Et que peut-on lui souhaiter d’autre?

«À court terme, j’aimerais pouvoir consacrer encore plus de temps à la recherche et au développement du terroir québécois. À long terme, je désire pouvoir m’impliquer davantage pour faire bouger les choses afin d’avoir accès à du poisson de belle qualité, de façon constante, en saison. Et pourquoi pas, développer un projet pilote avec les Micmacs pour avoir accès à du bar rayé!»

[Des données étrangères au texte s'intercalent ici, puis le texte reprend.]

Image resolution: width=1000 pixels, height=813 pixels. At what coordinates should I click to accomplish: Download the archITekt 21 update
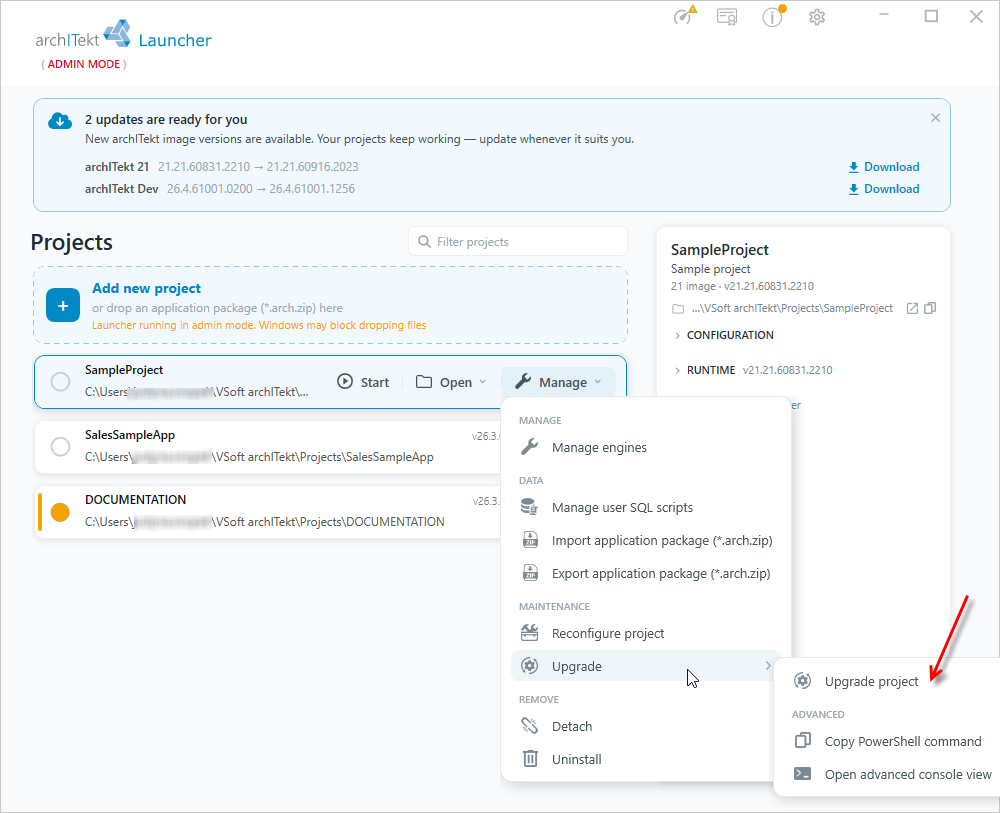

Des émules qui ont aussi brillé cette année

Cette année, il n’y a pas seulement François-Emmanuel Nicol qui a rayonné au restaurant. Il y a aussi la cheffe de partie tournante Emmanuelle Gignac-Brassard, qui a participé à l’audition ultime de la 13e saison de l’émission Les chefs!, et le sous-chef Anthony Vien, qui s’est rendu jusqu’à la finale. Anthony Vien s’est aussi illustré cet automne à la finale canadienne du concours S. Pellegrino Young Chef Academy avec son collègue Clément Cavoret et son ancien collègue Sébastien Rémillard. Ce dernier, qui a été pendant quatre ans partenaire de la recherche et développement au restaurant, s’entraîne maintenant pour le Bocuse d’Or Canada. «Je pousse tout le temps pour que des gens dans l’équipe fassent ces concours. Je trouve que c’est important qu’ils se développent et que, même s’ils restent longtemps avec nous, ils sentent que leur carrière avance», explique celui qui a été de la première édition du concours canadien S. Pellegrino Young Chef Academy, en 2014.

Michelin pour les nuls

Créé en 1900 par la compagnie de pneus française Michelin, le Guide Michelin est au départ un livret touristique et publicitaire distribué gratuitement aux automobilistes. Il est devenu avec le temps une référence gastronomique et hôtelière en attribuant des étoiles aux institutions visitées par ses inspecteurs anonymes. Les étoiles Michelin sont attribuées pour une période d’un an et réévaluées chaque année. Elles récompensent la qualité de la cuisine des restaurants. Une étoile signifie une cuisine d’une grande finesse qui vaut l’étape. Deux étoiles signifient une cuisine d’exception qui vaut le détour. Et trois étoiles signifient une cuisine unique qui vaut le voyage. Habituellement, le Guide Michelin se consacre aux restaurants des villes et non à ceux de régions ou de provinces. Au Canada, Toronto et Vancouver ont maintenant leur Guide Michelin.